Textes

M Yourcenar L'oeuvre au noir
la visite du chanoine

 

Zénon — Optime pater, je vous remercie des services petits et grands que vous m'avez rendus durant ma captivité. J'ai bientôt deviné d'où venaient ces attentions. Votre visite en est une que je n'espérais pas.

Le Chanoine — Que ne vous êtes-vous découvert plus tôt! Zénon — Vous étonnez-vous que je me sois méfié?

Le Chanoine — Ma part dans les services qu'on a essayé de vous rendre se réduit à peu de chose. Vous vous souviendrez, peut-être qu'un grave différend avait opposé naguère Monseigneur et l'ancien prieur des Cordeliers. Mais ces deux saintes personnes avaient fini par s'apprécier. Le feu prieur vous recommanda au révérendissime évêque sur son lit de mort. Monseigneur a tenu à ce que vous fussiez jugé avec équité.

Zénon — Je l'en remercie.

Le Chanoine — Il n'a put malheureusement éviter votre condamnation au bûcher. Rappelez-vous que ce n'était pas à Monseigneur seul à porter le verdict. Il a jusqu'au bout recommandé l'indulgence.

Zénon — N'est-ce point l'usage.

Le Chanoine — C'était sincère cette fois. Mais, par malheur, les crimes d'athéisme et d'impiété sont patents, et vous avez voulu qu'il en soit ainsi. En matière de droit commun, rien, grâce à Dieu, n'a été prouvé contre vous, mais vous savez comme moi que dix présomptions équivalent à une conviction pour le populaire, et même pour la plupart des juges. Oserais-je dire que ce qui confond dans l'aventure dont vous êtes la victime est l'étrange solidarité du mal. Je ne me console pas de retrouver votre grand savoir mêlé à tout cela.

Zénon — Vous n'êtes pas venu ici pour refaire devant moi le procès. Employons mieux ces précieux moments.

Le Chanoine — Vous ne saurez jamais de quel poids votre naufrage pèse sur ma conscience. Je ne parle pas de vos actes, dont je sais peu de chose, et que je veux croire innocents. Je parle de cette fatale révolte de l'esprit qui transformerait en vice la perfection elle-même, et dont j'ai peut-être sans le vouloir mis en vous les germes. Que le monde est changé, et que les sciences et l'Antiquité paraissaient bénéfiques au temps où j'étudiais les lettres et les arts… Quand je pense que je fus le premier à vous enseigner cette Ecriture dont vous faites fi, je me demande si un maître plus ferme ou plus instruit que je n'étais…

Zénon — Ne vous affligez pas, optime pater. La révolte qui vous inquiète était en moi, ou peut-être dans le siècle.
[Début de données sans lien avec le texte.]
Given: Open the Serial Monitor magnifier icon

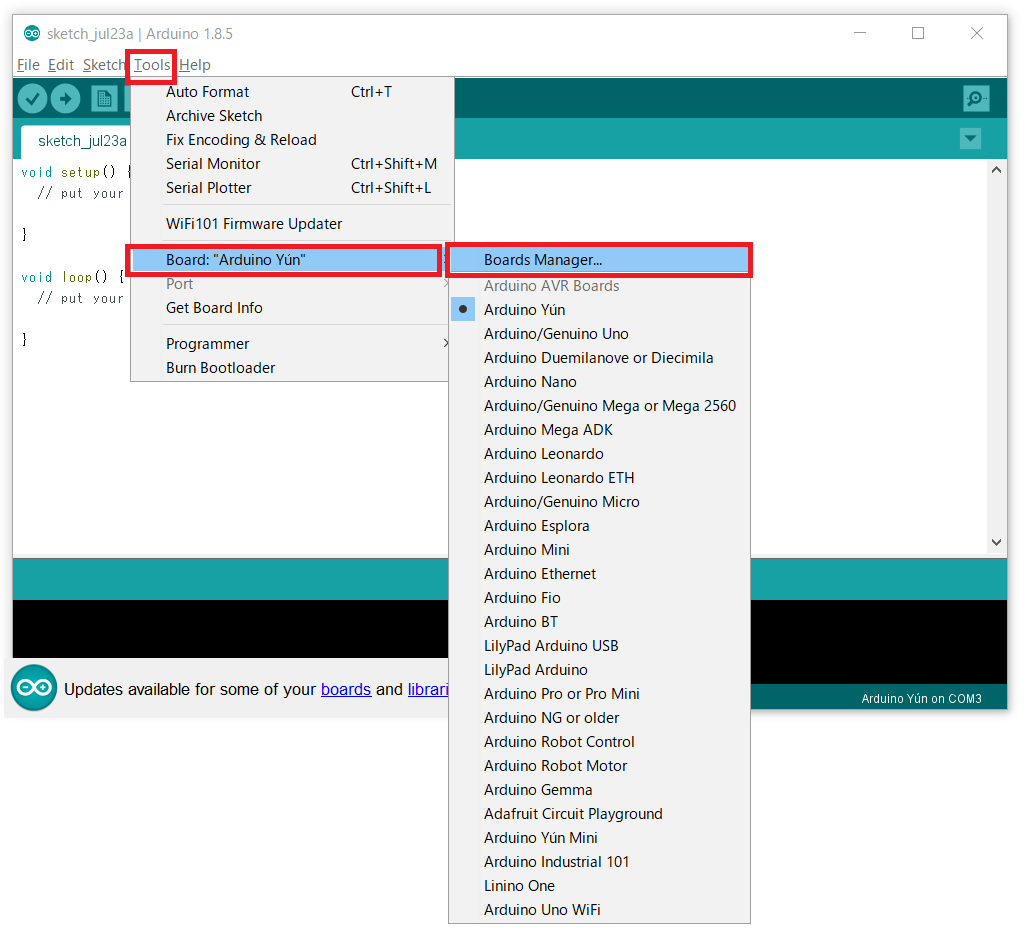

Le Chanoine — Vos dessins de bombes volantes et de chariots mus par le vent qui prêtaient à rires aux juges m'ont fait songer à Simon le Magicien. Mais j'ai pensé aussi aux chimères mécaniques de votre jeune âge, qui n'ont produit que trouble et tumulte. Hélas! Ce fut ce jour-là que j'obtins pour vous de la Régente l'assurance d'une place qui vous eût ouvert une carrière d'honneurs…

Zénon — Elle m'eût possiblement amené au même point par d'autres voies. Nous en savons moins sur les routes et le but d'une vie d'homme que sur ses migration l'oiseau.

…Et n'attachez pas plus de prix que moi à ces fantaisies mécaniques qui ne sont en elles- mêmes ni fastes ni néfastes. Quand à moi, et dans l'état où le Tribunal m'a mis, j'en suis venu à blâmer Prométhée d'avoir donné le feu aux mortels.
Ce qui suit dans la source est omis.